## HOW TO COMPLETE THIS TASK
Your copy of the listing should match it exactly, only without pictures.

## AVAILABLE RECORDS
<<<<

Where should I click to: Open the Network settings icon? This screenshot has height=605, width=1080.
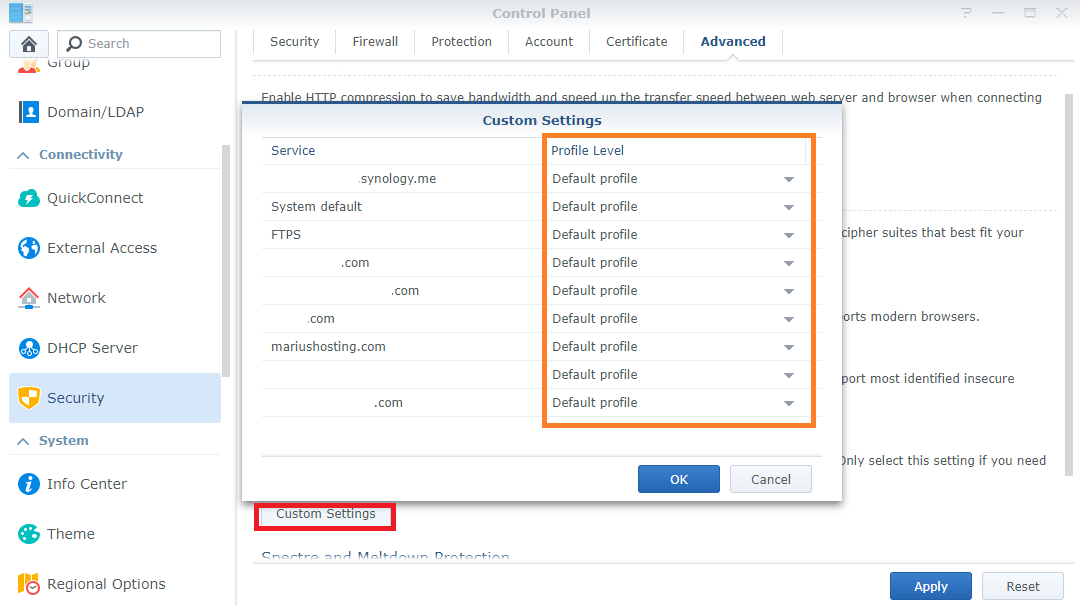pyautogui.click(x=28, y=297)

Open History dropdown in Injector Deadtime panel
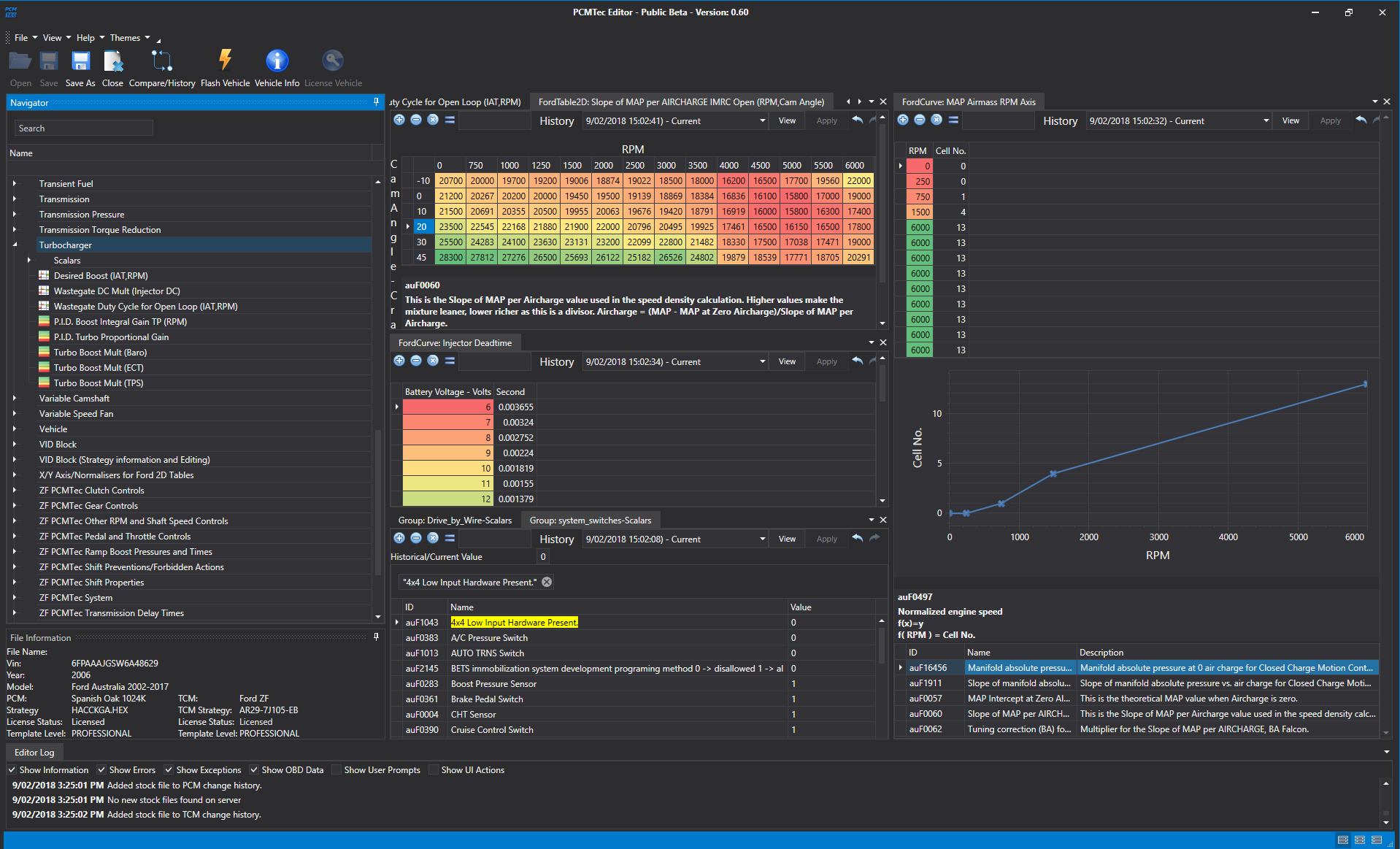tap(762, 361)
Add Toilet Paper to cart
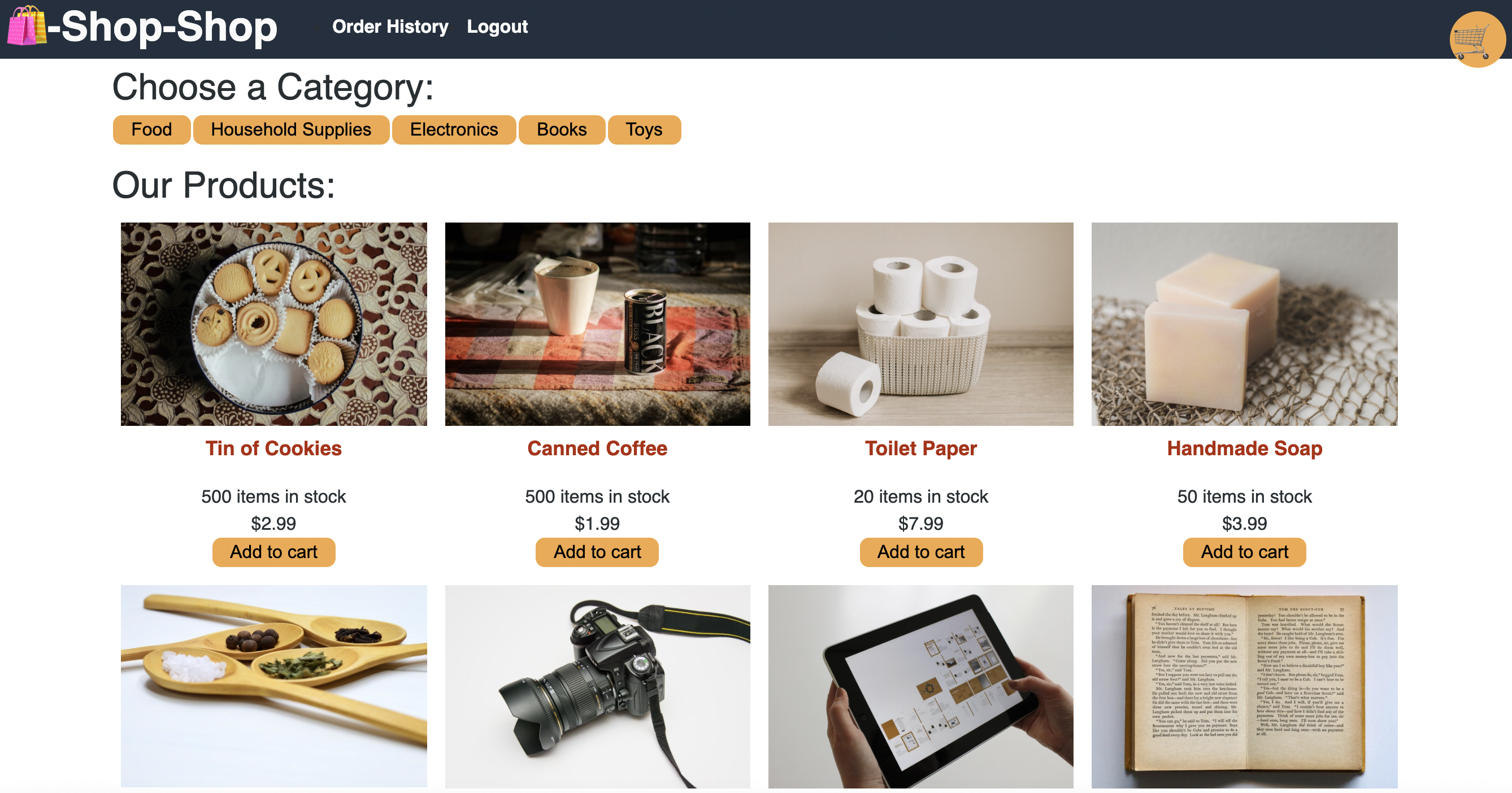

>>>>

## RESULT BELOW
Where should I click to: Open the Network settings icon? This screenshot has height=605, width=1080.
pyautogui.click(x=28, y=297)

Open History dropdown in Injector Deadtime panel
tap(762, 361)
Add Toilet Paper to cart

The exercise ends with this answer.